A crucial aspect of wound healing concerns the mechanochemical interaction of cells with their external environment. Cells deform and remodel the extracellular matrix (ECM) on which they move, setting up mechanical signalling cues. In publication 62 we derive a mechanochemical model for dermal wound healing which consists of a coupled system of nonlinear differential equations describing the spatiotemporal evolution over time of fibroblast cell density, ECM density and displacement, and growth factor concentration. We show that the model exhibits travelling waves of cell densities moving into the wound space and that it captures key aspects of the wound healing process.
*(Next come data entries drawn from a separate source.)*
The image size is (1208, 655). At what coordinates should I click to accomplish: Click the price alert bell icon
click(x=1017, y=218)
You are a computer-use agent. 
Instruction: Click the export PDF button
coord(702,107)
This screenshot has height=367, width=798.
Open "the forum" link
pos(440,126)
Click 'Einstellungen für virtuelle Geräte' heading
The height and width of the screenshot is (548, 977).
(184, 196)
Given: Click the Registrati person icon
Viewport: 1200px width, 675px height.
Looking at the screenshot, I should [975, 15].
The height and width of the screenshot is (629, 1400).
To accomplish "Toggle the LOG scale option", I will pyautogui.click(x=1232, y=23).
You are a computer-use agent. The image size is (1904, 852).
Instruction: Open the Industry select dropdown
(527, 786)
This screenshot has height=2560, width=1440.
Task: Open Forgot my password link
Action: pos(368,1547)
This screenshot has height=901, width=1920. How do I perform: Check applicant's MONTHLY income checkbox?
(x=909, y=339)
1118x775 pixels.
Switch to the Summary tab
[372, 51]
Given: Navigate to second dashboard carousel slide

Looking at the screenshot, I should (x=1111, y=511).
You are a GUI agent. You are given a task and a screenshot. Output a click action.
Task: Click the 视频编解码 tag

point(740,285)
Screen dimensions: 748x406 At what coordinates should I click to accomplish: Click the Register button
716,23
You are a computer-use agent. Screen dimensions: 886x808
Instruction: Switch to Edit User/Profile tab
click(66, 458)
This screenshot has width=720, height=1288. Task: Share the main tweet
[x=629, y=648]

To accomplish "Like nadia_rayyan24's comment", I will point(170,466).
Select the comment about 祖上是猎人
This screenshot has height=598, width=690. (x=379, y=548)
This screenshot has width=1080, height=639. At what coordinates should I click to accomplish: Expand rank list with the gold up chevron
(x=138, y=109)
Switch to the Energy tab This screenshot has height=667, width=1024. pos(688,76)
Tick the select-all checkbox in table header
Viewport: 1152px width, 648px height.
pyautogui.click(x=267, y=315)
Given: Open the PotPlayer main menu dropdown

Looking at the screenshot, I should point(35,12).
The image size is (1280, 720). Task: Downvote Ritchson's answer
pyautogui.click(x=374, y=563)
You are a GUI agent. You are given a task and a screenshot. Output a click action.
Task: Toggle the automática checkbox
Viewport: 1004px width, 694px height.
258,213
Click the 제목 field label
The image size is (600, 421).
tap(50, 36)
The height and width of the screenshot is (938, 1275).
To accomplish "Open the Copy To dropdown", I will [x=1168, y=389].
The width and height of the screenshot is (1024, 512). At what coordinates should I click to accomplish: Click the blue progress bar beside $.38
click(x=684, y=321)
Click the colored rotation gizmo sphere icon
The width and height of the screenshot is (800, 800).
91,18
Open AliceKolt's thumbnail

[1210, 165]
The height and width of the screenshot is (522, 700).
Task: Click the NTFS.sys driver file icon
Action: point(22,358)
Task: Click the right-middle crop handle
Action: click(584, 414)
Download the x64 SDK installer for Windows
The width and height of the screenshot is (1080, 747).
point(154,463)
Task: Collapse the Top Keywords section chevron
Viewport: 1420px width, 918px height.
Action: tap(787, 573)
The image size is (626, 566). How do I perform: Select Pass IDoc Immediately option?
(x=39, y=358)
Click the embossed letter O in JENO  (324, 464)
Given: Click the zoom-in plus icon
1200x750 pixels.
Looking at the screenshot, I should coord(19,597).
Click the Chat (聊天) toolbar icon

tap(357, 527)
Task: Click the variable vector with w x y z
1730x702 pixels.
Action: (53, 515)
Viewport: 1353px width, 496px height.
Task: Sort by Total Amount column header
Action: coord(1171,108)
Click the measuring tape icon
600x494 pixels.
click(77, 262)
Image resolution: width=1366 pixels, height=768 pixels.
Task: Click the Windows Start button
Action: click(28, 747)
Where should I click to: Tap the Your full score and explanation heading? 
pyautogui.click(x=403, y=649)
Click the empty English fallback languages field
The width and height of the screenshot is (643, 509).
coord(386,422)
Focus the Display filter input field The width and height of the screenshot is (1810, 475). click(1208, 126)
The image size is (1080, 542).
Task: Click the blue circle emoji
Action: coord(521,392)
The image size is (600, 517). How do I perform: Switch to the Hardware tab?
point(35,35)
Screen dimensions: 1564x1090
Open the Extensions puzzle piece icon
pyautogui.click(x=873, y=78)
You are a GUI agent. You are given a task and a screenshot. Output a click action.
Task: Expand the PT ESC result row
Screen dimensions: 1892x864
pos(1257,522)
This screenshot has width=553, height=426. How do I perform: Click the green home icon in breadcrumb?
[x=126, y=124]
By analysing simplified versions of the model we show that the model can exhibit spatially-varying contracted states, and we apply it to certain disorders such as fibrocontractive and fibroproliferative diseases (publications 71, 89, 92) and suggest certain therapies to reduce keloid scar formation. We extend the model to include the effects of angiogenesis (publication 91).

Comparison of model simulations and experimental data for wound closure (M.H. McGrath and R.H. Simon, Plast. Reconstr. Surg., 72, 66-72 (1983) and clearance of growth factor (K.H. Sprugel et al., Am. J. Pathol., 129, 601-613 (1987)). [Reproduced with permission from publication 62] 

Numerical solution of a wound that was initially on the interval [0,1] along the x-axis, with normal cell density (n=1) elsewhere. In this case cells not only fill in the wound space, but grow in uncontrolled fashion (denoted by black arrow and red lines) to a very high density and spatial extent much greater than the initial wound area. This is typical of a keloid scar. At a certain time in the simulation, we change a critical parameter determined by a bifurcation analysis and the system reverts to controlled healing (denoted by white arrow and green lines) reaching the normal healed steady state. [Reproduced with permission from publication 71]

** Work carried out in collaboration with L. Olsen and J.A. Sherratt.